# EXERCISE OBJECTIVE
The records follow. Copy each one exactly.
+++ PROVIDED INFORMATION +++
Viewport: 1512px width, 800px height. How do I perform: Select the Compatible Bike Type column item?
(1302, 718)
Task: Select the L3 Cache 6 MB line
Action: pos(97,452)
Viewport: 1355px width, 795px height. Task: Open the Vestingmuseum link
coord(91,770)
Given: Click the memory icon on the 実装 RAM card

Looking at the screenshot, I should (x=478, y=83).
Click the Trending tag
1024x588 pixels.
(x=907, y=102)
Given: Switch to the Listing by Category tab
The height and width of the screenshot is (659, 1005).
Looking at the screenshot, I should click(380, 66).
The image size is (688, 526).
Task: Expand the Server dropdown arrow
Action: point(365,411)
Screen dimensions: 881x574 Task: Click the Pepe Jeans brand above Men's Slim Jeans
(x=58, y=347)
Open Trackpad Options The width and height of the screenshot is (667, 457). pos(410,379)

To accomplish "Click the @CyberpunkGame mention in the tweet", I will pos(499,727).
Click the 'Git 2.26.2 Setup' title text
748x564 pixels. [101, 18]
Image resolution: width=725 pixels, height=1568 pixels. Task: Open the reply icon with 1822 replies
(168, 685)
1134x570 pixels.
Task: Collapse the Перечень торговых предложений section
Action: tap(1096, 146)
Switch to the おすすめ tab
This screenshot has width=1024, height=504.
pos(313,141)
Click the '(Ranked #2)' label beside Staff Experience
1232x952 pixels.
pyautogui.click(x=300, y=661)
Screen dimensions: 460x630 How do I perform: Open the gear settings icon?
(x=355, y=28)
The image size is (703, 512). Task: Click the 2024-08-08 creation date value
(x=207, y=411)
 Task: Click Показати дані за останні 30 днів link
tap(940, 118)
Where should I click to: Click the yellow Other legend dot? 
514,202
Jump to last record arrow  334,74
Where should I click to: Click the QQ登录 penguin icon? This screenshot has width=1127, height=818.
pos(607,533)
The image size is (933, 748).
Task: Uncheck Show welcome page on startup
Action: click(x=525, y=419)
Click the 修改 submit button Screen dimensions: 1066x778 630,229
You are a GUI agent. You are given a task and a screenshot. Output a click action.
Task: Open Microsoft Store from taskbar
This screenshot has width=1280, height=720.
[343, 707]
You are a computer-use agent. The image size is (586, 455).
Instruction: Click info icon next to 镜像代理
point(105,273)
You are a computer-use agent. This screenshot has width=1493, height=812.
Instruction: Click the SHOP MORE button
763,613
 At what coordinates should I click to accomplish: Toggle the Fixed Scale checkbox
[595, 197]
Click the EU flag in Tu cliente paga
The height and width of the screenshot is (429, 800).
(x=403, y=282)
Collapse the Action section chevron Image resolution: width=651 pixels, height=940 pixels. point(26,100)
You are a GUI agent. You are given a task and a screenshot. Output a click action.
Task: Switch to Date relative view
+++
# PROBLEM SOLUTION
Viewport: 1512px width, 800px height. How do I perform: Select the Compatible Bike Type column item?
(1302, 718)
Task: Select the L3 Cache 6 MB line
Action: pos(97,452)
Viewport: 1355px width, 795px height. Task: Open the Vestingmuseum link
coord(91,770)
Given: Click the memory icon on the 実装 RAM card

Looking at the screenshot, I should (x=478, y=83).
Click the Trending tag
1024x588 pixels.
(x=907, y=102)
Given: Switch to the Listing by Category tab
The height and width of the screenshot is (659, 1005).
Looking at the screenshot, I should click(380, 66).
The image size is (688, 526).
Task: Expand the Server dropdown arrow
Action: point(365,411)
Screen dimensions: 881x574 Task: Click the Pepe Jeans brand above Men's Slim Jeans
(x=58, y=347)
Open Trackpad Options The width and height of the screenshot is (667, 457). pos(410,379)

To accomplish "Click the @CyberpunkGame mention in the tweet", I will pos(499,727).
Click the 'Git 2.26.2 Setup' title text
748x564 pixels. [101, 18]
Image resolution: width=725 pixels, height=1568 pixels. Task: Open the reply icon with 1822 replies
(168, 685)
1134x570 pixels.
Task: Collapse the Перечень торговых предложений section
Action: tap(1096, 146)
Switch to the おすすめ tab
This screenshot has width=1024, height=504.
pos(313,141)
Click the '(Ranked #2)' label beside Staff Experience
1232x952 pixels.
pyautogui.click(x=300, y=661)
Screen dimensions: 460x630 How do I perform: Open the gear settings icon?
(x=355, y=28)
The image size is (703, 512). Task: Click the 2024-08-08 creation date value
(x=207, y=411)
 Task: Click Показати дані за останні 30 днів link
tap(940, 118)
Where should I click to: Click the yellow Other legend dot? 
514,202
Jump to last record arrow  334,74
Where should I click to: Click the QQ登录 penguin icon? This screenshot has width=1127, height=818.
pos(607,533)
The image size is (933, 748).
Task: Uncheck Show welcome page on startup
Action: click(x=525, y=419)
Click the 修改 submit button Screen dimensions: 1066x778 630,229
You are a GUI agent. You are given a task and a screenshot. Output a click action.
Task: Open Microsoft Store from taskbar
This screenshot has width=1280, height=720.
[343, 707]
You are a computer-use agent. The image size is (586, 455).
Instruction: Click info icon next to 镜像代理
point(105,273)
You are a computer-use agent. This screenshot has width=1493, height=812.
Instruction: Click the SHOP MORE button
763,613
 At what coordinates should I click to accomplish: Toggle the Fixed Scale checkbox
[595, 197]
Click the EU flag in Tu cliente paga
The height and width of the screenshot is (429, 800).
(x=403, y=282)
Collapse the Action section chevron Image resolution: width=651 pixels, height=940 pixels. point(26,100)
You are a GUI agent. You are given a task and a screenshot. Output a click action.
Task: Switch to Date relative view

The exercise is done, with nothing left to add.